A marketing consultancy has estimated that the global border security market, including Unmanned Aerial Vehicles (UAVS), Unmanned Ground Vehicles (UGVs) and perimeter surveillance is due to hit $15.8bn in 2010. Without any sense of irony whatsoever, the company calls the border security market “one of the most exciting emerging markets within the global defence and security marketplace.”

They ask questions like:

“Which regional border security marketplaces offer the most significant growth opportunities? What are the prospects for European and North American defence and security companies seeking business opportunities in the Middle East? How is spending on different types of border security technology likely to be affected as government budgets come under intense pressure? What is the status of the Secure Border Initiative Network (SBInet) or ‘virtual fence’ along the US-Mexico border? To what extent is public opinion driving government policy on border security? What effect is the economic downturn having on illegal immigration?”
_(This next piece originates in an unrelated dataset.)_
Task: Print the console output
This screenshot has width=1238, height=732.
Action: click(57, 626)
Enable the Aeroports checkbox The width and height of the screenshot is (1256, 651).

To know their answers to these questions though, you’ll have to pay £1499.00 (or $2,418.00 US)! Clearly they believe that the market for reports on border security is also pretty ‘exciting’…

Top Secret America

Top Secret America is a really excellent project from The Washington Post with some excellent articles and classy and educative graphics. It traces the huge current US security-intelligence complex, and is partituclarly interesting for noting the massive private sector involvement. This isn’t actually entirely new – private technology companies have been intimately involved in both the manufacture and the servicing and operation of intelligence for a long time – look at the example of RCA and the early history of the National Security Association, for example. However, this blurring of the boundary between state and private sector now goes much further into the operations of intelligence. The Post alleges that “out of 854,000 people with top-secret clearances, 265,000 are contractors.” That’s almost a third. And the database of companies involved is enormous – nearly 2000. The searchable database is also going to be very helpful in our current work at the Surveillance Studies Centre on the involvment of private companies in Canadian border control!

PS: I should be back up and posting regularly now. I’ve had one of my occasional anti-blogging periods!